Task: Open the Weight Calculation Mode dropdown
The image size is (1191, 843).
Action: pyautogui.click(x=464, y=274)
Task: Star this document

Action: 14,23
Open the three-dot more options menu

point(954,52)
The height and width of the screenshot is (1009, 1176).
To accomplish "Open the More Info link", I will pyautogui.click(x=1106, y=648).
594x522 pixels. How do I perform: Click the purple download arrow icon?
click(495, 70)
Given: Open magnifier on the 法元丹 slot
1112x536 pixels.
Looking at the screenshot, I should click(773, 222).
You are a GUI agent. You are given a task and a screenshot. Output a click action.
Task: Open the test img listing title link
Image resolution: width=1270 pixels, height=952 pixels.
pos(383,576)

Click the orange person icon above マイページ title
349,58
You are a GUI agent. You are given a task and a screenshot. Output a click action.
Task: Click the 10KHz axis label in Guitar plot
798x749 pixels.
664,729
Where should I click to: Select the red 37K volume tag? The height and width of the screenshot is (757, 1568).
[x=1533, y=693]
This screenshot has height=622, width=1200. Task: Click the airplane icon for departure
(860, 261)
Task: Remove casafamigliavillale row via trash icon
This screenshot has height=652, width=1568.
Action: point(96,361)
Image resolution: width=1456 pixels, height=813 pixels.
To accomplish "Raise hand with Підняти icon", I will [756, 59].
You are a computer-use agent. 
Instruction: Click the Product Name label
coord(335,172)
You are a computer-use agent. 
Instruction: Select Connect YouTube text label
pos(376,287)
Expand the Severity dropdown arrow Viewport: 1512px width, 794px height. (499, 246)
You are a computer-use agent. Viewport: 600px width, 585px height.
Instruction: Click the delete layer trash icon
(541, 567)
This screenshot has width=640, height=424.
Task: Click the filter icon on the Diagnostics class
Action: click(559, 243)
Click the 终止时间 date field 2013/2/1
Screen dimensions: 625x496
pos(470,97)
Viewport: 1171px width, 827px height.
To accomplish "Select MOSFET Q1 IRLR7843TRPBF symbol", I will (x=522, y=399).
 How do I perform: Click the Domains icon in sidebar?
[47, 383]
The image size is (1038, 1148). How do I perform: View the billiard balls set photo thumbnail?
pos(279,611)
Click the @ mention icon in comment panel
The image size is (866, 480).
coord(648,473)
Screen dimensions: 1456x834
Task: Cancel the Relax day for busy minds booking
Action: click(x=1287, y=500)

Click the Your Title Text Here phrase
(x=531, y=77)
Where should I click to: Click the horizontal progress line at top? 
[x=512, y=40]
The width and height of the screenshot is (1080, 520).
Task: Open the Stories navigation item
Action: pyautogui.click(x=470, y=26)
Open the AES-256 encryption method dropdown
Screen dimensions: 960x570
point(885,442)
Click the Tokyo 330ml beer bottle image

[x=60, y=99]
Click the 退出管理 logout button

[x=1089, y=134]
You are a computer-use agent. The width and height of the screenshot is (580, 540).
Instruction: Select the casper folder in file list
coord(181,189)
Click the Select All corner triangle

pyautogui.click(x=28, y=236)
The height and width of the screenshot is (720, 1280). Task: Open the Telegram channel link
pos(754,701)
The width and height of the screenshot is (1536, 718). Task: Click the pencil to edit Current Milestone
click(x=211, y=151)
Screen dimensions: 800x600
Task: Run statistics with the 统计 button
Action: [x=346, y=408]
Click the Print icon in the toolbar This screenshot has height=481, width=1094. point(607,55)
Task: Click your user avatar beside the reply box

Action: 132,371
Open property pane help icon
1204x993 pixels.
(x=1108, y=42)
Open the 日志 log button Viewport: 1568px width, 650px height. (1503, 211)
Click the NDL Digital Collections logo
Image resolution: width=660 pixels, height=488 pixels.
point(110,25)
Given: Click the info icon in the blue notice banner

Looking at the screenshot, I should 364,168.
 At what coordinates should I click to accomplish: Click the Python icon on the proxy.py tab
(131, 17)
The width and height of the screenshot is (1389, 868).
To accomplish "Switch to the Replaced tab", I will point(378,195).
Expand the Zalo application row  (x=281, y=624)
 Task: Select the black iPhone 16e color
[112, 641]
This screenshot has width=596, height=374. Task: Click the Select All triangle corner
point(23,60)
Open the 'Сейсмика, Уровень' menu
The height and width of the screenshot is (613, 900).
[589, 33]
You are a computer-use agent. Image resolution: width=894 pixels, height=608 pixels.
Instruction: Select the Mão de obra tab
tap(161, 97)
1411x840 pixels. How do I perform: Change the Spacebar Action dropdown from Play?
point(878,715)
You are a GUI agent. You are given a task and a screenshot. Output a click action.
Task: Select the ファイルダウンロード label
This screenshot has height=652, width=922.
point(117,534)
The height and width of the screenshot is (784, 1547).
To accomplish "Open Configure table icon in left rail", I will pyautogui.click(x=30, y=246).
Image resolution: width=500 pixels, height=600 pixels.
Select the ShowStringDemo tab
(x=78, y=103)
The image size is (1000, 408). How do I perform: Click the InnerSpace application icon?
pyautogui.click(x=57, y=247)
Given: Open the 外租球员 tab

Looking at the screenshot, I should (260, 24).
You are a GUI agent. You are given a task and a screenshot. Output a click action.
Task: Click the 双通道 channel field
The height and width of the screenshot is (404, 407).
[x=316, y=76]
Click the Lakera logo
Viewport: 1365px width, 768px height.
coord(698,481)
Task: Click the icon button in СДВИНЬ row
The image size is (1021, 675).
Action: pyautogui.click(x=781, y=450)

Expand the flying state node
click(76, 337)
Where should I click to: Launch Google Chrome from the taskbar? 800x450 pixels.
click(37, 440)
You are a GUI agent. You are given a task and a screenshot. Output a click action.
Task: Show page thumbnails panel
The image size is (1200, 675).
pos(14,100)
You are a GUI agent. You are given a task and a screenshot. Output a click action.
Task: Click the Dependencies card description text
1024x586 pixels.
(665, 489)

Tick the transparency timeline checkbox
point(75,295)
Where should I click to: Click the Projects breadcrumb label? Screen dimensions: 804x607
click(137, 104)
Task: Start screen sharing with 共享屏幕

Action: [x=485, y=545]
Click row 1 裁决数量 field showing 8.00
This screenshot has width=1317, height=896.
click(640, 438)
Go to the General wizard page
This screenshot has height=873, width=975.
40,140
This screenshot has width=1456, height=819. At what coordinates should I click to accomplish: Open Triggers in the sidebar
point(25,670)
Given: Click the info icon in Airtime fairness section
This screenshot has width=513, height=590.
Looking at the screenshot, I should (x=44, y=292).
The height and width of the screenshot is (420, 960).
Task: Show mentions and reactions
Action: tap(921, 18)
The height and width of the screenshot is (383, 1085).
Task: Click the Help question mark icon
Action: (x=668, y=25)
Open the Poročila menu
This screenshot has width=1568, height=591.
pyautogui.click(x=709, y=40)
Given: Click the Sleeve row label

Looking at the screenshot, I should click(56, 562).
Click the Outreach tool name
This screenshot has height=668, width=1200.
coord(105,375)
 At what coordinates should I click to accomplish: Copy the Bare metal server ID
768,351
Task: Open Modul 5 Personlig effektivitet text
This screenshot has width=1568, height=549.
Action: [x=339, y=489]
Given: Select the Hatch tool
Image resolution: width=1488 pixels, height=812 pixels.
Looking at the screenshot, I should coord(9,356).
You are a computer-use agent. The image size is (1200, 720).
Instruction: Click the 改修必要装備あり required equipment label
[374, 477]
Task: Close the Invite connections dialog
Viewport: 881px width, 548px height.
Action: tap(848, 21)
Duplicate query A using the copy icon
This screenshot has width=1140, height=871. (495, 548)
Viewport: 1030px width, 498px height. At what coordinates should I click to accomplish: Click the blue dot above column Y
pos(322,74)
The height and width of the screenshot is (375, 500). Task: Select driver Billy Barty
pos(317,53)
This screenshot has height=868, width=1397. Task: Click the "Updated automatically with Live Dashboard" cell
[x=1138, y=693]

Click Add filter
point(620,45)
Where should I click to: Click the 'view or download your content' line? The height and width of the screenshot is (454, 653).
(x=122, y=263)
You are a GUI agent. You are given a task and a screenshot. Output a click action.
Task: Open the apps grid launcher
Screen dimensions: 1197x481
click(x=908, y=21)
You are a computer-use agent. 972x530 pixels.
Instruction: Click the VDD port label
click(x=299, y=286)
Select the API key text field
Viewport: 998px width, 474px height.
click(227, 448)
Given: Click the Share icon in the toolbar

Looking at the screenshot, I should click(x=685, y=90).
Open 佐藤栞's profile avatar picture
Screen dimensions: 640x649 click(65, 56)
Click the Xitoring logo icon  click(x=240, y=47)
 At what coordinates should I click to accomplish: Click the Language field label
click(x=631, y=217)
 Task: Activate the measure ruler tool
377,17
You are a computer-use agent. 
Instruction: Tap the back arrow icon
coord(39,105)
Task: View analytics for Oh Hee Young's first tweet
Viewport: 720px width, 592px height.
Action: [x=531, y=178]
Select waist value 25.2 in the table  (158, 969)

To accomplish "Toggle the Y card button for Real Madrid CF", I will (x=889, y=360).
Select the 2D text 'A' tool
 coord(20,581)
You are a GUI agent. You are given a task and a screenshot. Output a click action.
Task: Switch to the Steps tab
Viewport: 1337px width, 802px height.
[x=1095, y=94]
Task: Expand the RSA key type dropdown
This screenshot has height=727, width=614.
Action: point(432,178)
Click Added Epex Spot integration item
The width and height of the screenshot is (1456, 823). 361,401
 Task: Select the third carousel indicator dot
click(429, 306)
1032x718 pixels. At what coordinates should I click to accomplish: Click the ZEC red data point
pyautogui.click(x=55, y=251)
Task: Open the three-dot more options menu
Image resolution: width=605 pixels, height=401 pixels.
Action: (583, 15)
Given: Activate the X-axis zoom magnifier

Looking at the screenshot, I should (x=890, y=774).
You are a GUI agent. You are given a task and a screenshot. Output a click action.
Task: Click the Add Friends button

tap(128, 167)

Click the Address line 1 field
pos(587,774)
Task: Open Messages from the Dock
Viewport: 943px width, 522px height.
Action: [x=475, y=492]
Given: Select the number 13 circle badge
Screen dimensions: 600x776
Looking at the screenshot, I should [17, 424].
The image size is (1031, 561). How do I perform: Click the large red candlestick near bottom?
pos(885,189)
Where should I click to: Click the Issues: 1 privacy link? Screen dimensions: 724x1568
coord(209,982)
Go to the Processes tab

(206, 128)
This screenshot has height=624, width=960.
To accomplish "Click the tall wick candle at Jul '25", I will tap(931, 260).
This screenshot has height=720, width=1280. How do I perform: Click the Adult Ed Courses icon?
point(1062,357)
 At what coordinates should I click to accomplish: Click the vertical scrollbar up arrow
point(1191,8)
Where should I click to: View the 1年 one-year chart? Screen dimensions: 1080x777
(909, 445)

◆ Task:
Please retype the top of the data exactly, down to and including the line that holds "The height and width of the screenshot is (1009, 1176).", and nothing further.

◆ Task response:
Task: Open the Weight Calculation Mode dropdown
The image size is (1191, 843).
Action: pyautogui.click(x=464, y=274)
Task: Star this document

Action: 14,23
Open the three-dot more options menu

point(954,52)
The height and width of the screenshot is (1009, 1176).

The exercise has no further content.